*Exercise directions*
Copy out the data from the line containing "Click the chart settings gear icon" to its last line, exactly. No pictures.

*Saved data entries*
---*---

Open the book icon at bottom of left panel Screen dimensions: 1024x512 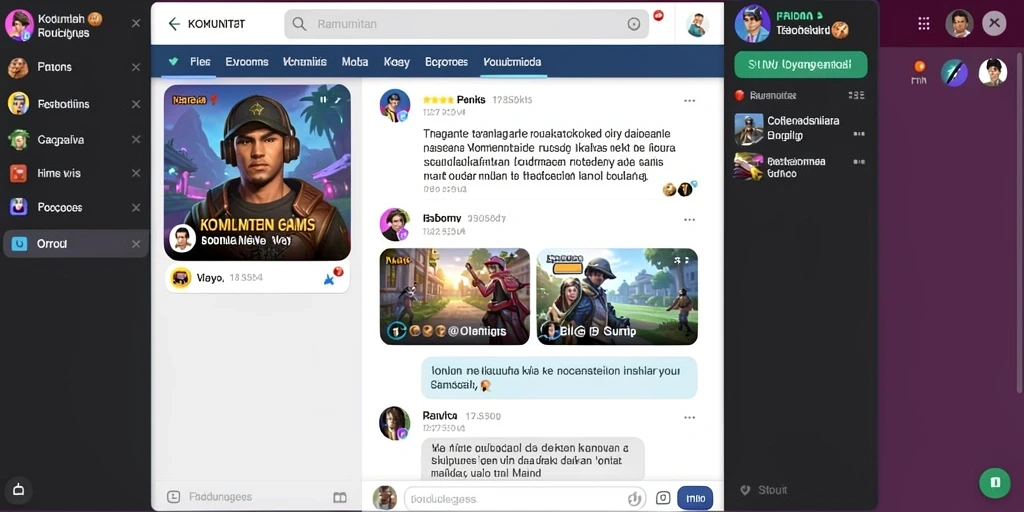coord(340,498)
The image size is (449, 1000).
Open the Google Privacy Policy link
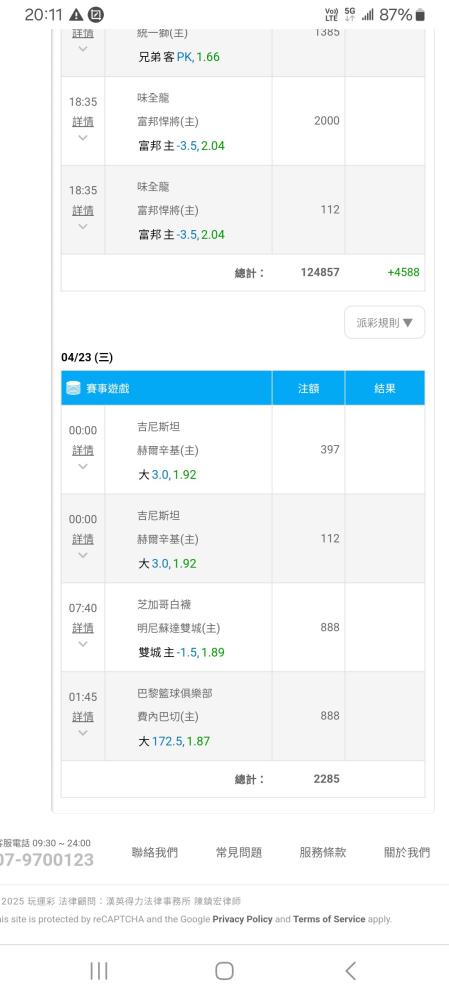coord(242,919)
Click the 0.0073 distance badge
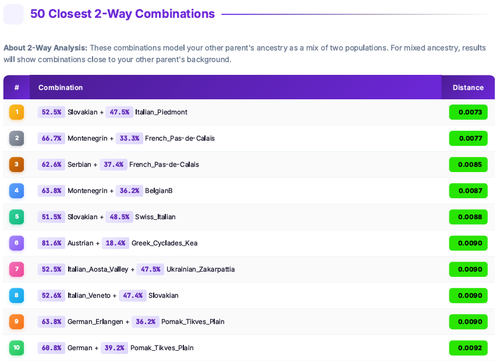The width and height of the screenshot is (500, 361). point(468,112)
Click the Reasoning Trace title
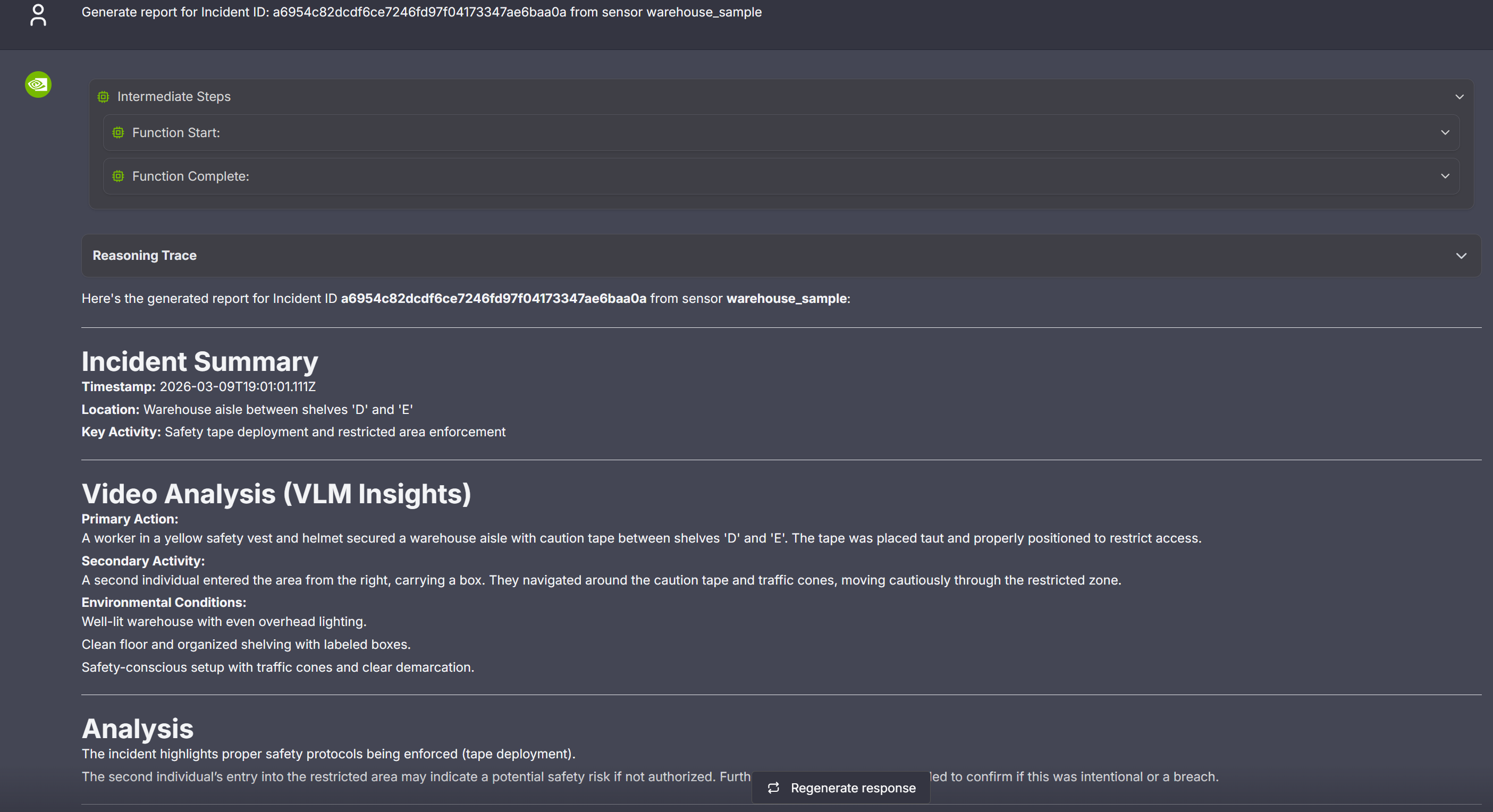 [x=145, y=256]
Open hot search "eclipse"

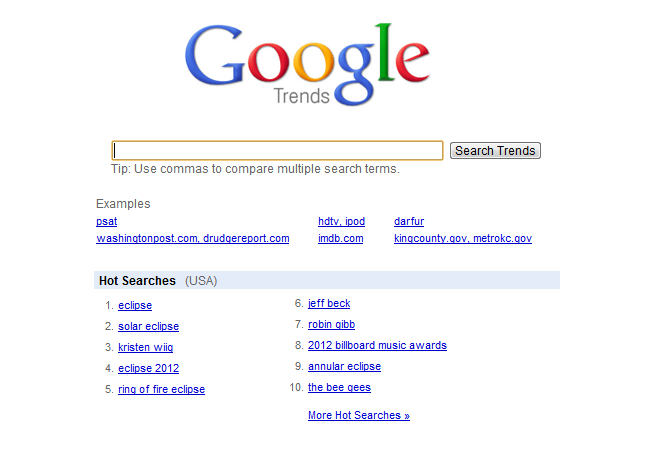[135, 305]
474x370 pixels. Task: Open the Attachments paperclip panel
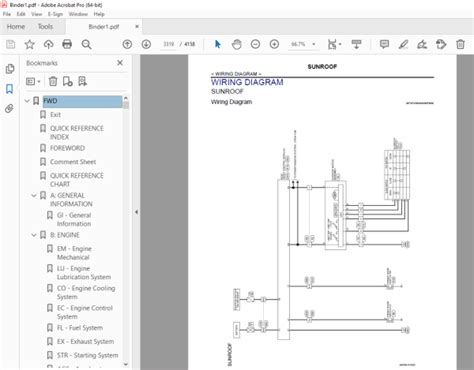[9, 109]
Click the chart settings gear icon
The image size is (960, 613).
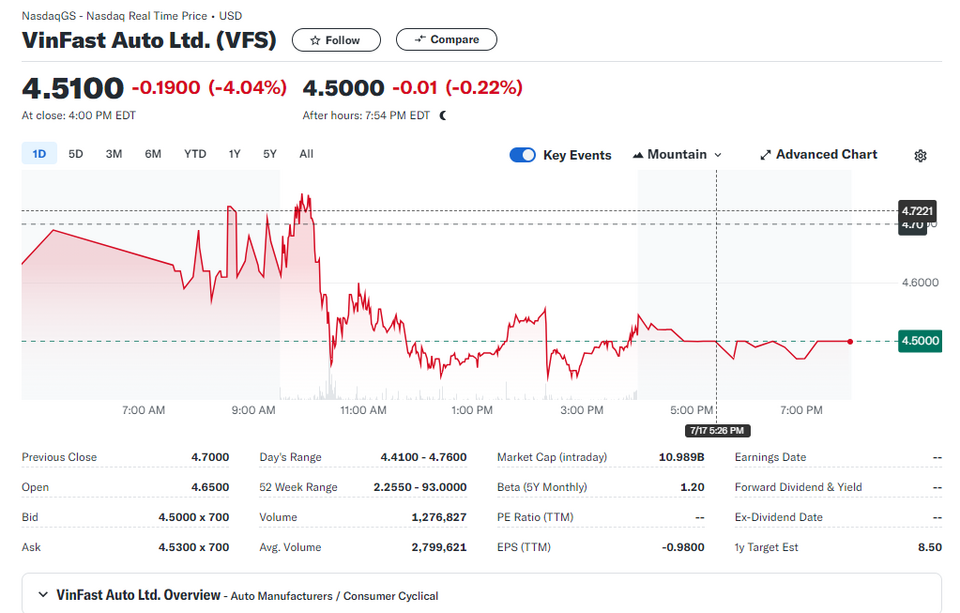[920, 156]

---*---

*Exercise solution*
Click the chart settings gear icon
The image size is (960, 613).
[920, 156]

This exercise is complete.